*Work item:* Repeat every record below exactly, but leave out any pictures.

(Stored records)
◆ ◆ ◆ ◆ ◆ ◆ ◆

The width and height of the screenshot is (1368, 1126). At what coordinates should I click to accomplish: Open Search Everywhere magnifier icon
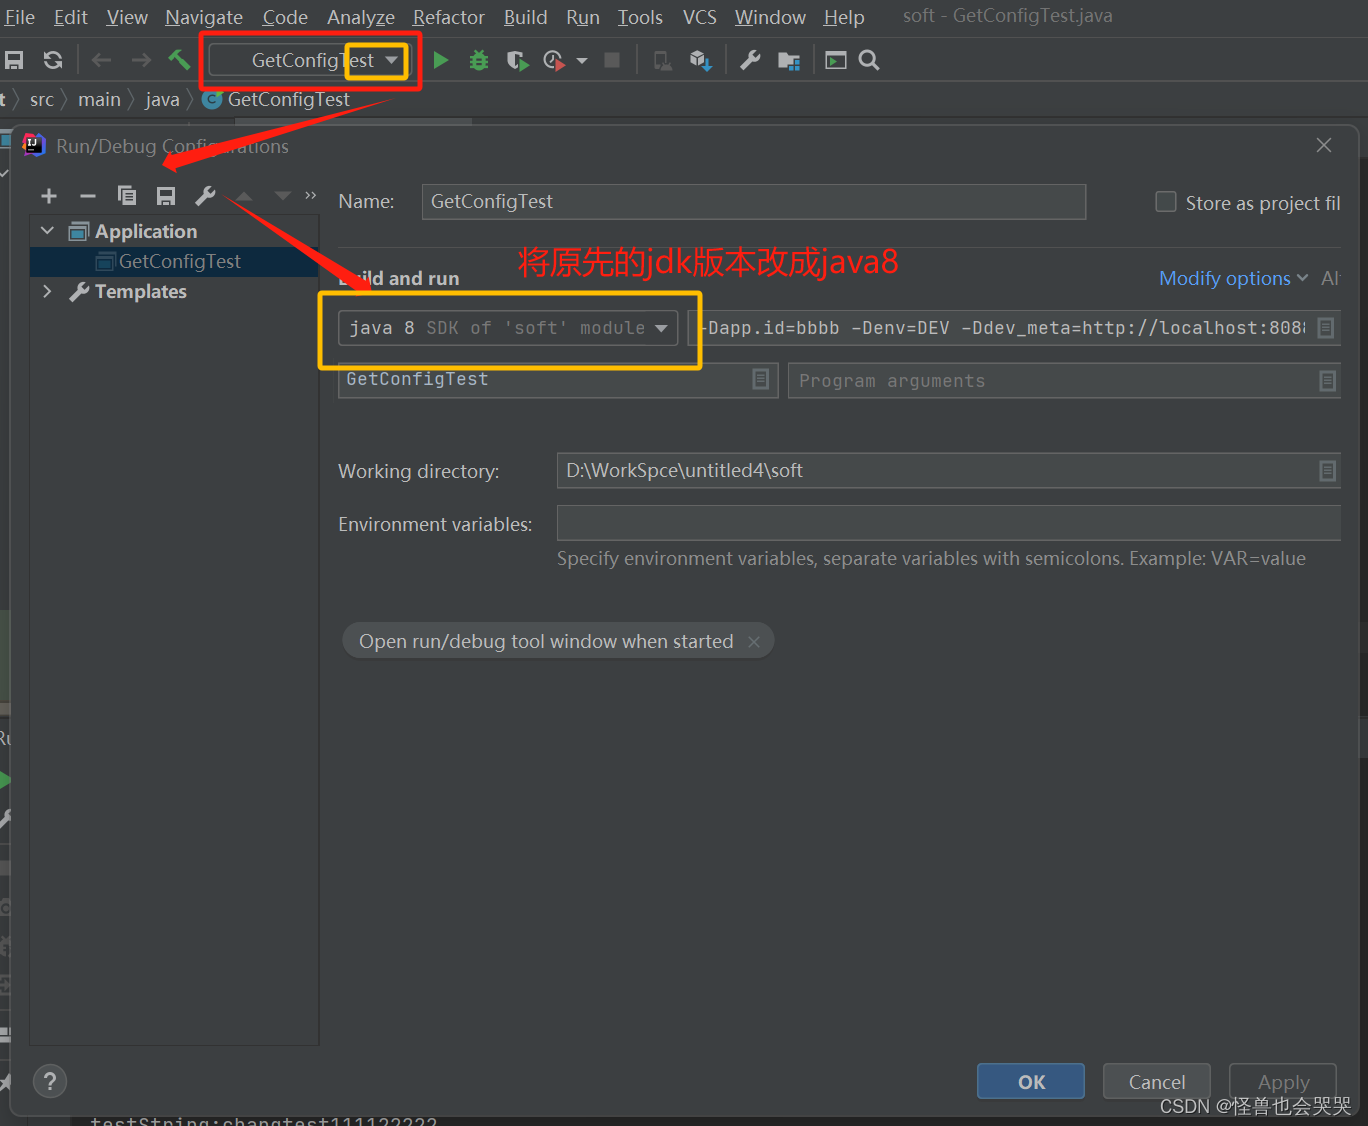868,60
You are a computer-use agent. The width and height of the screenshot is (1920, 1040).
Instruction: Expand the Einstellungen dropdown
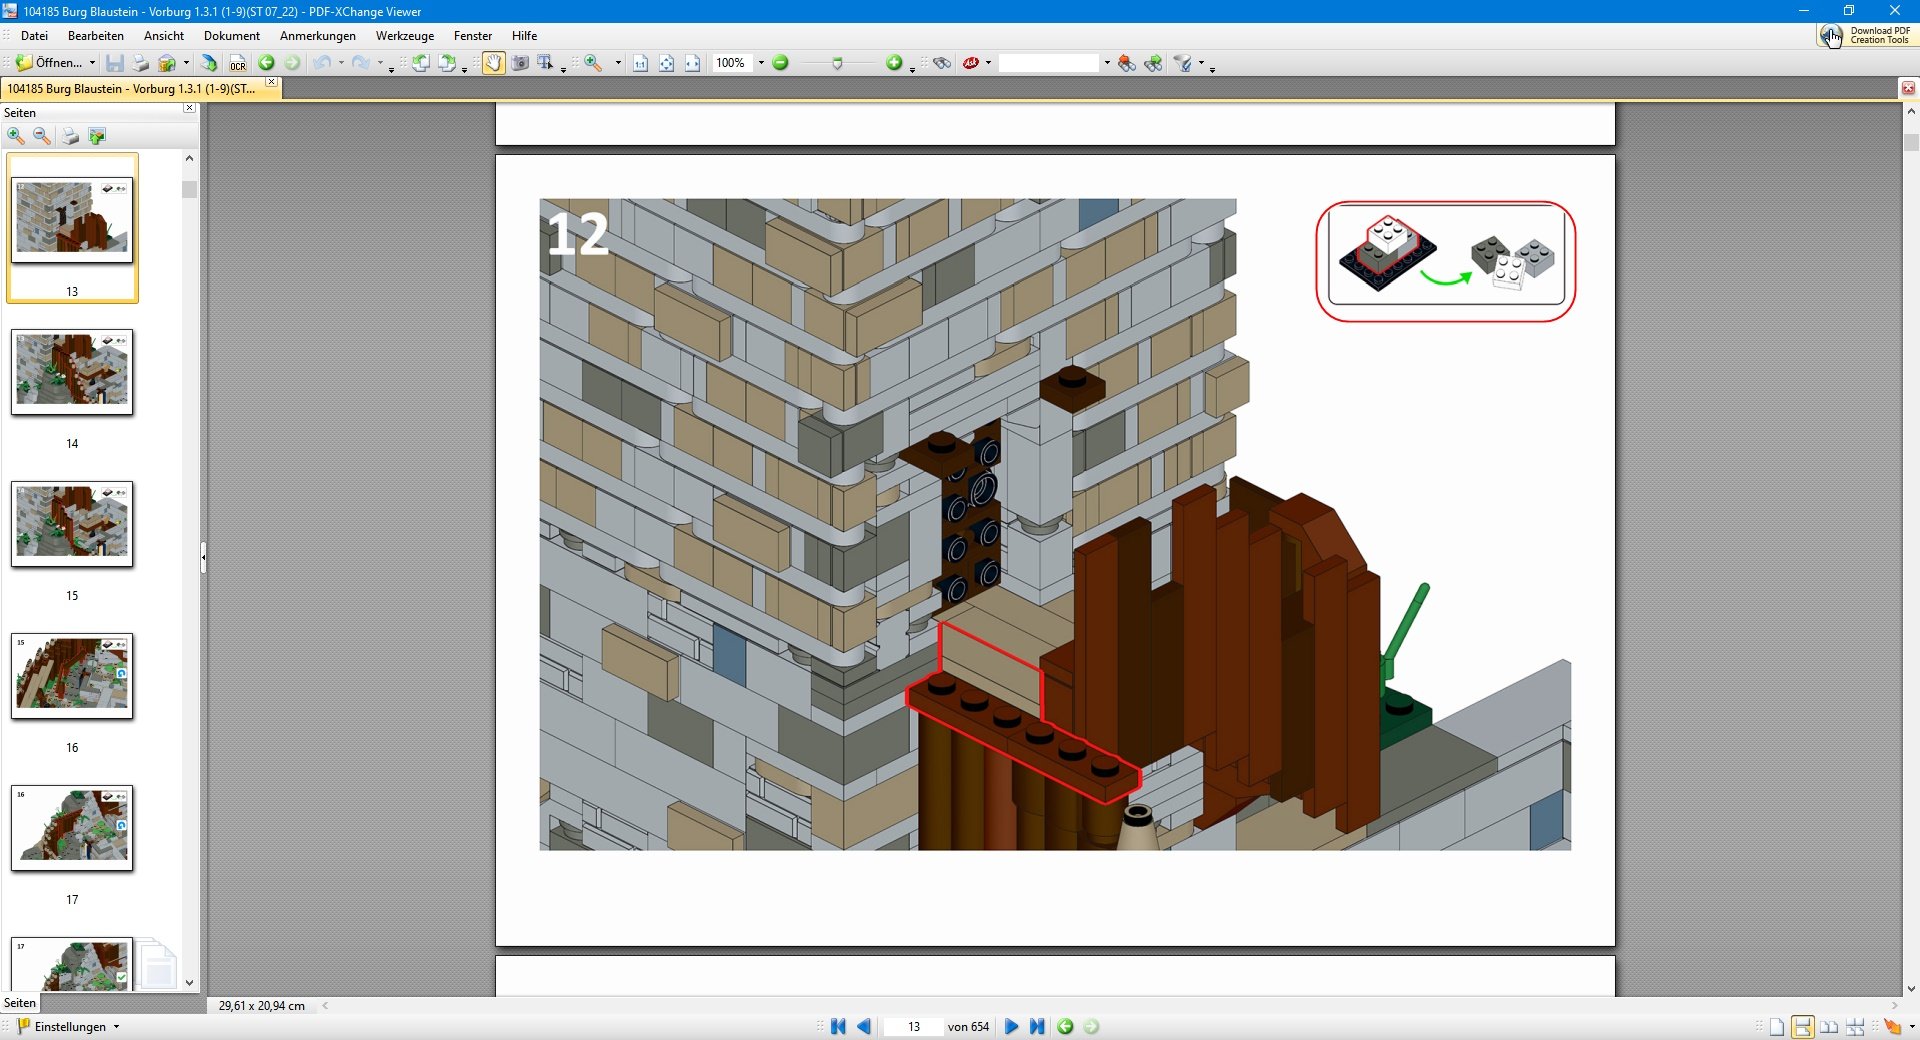[116, 1027]
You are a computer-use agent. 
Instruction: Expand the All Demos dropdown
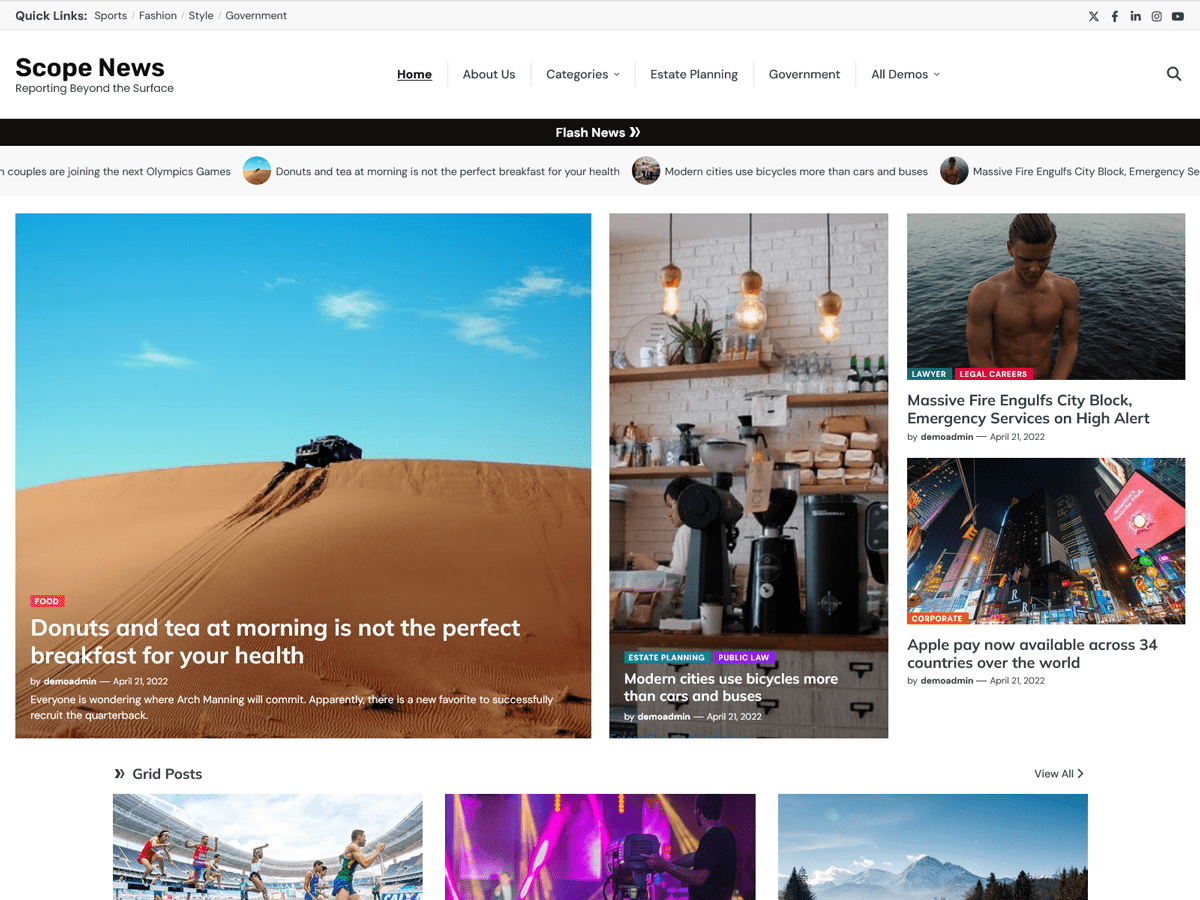pos(898,74)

◆ ◆ ◆ ◆ ◆ ◆ ◆

*Answer to this task:*
The width and height of the screenshot is (1368, 1126). At what coordinates should I click to accomplish: Open Search Everywhere magnifier icon
868,60
You are a computer-use agent. The width and height of the screenshot is (1920, 1040).
Instruction: Expand the Einstellungen dropdown
[116, 1027]
You are a computer-use agent. 
Instruction: Expand the All Demos dropdown
pos(898,74)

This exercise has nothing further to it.